DATA SHOWN —

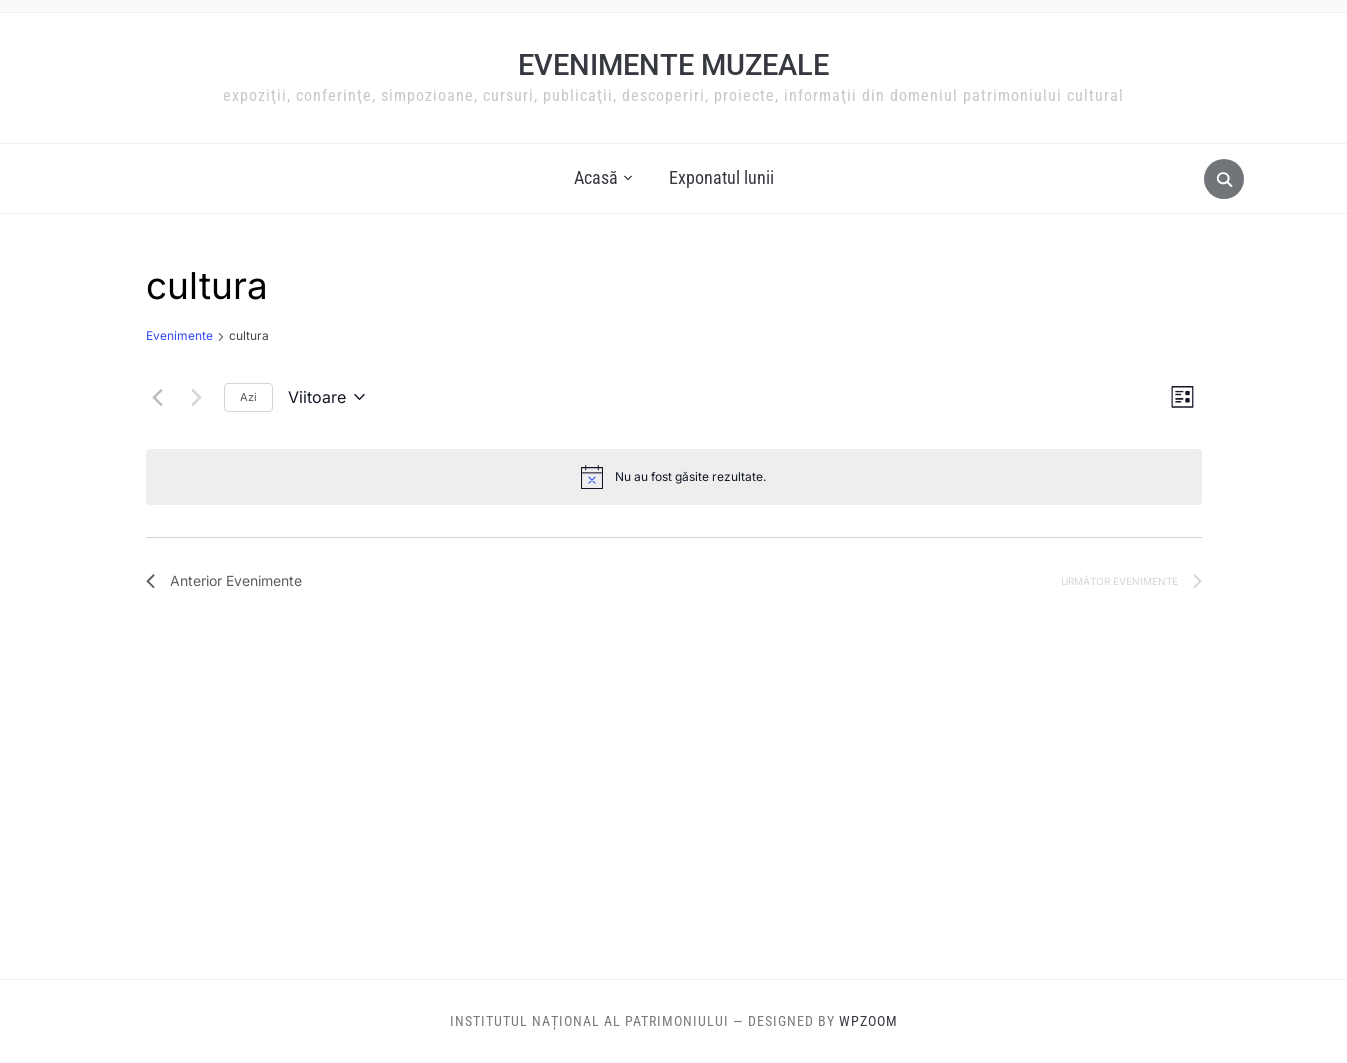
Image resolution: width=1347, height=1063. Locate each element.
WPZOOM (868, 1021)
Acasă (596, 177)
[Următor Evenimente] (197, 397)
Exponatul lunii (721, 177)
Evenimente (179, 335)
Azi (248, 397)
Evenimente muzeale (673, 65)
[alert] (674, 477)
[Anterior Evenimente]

WHAT YOU SHOULD DO —
Retype the rows exactly as they appear, beginning with the line that contains "Evenimente muzeale (673, 65)" and ending with the last of the rows.

CORRECT RESULT —
Evenimente muzeale (673, 65)
[alert] (674, 477)
[Anterior Evenimente]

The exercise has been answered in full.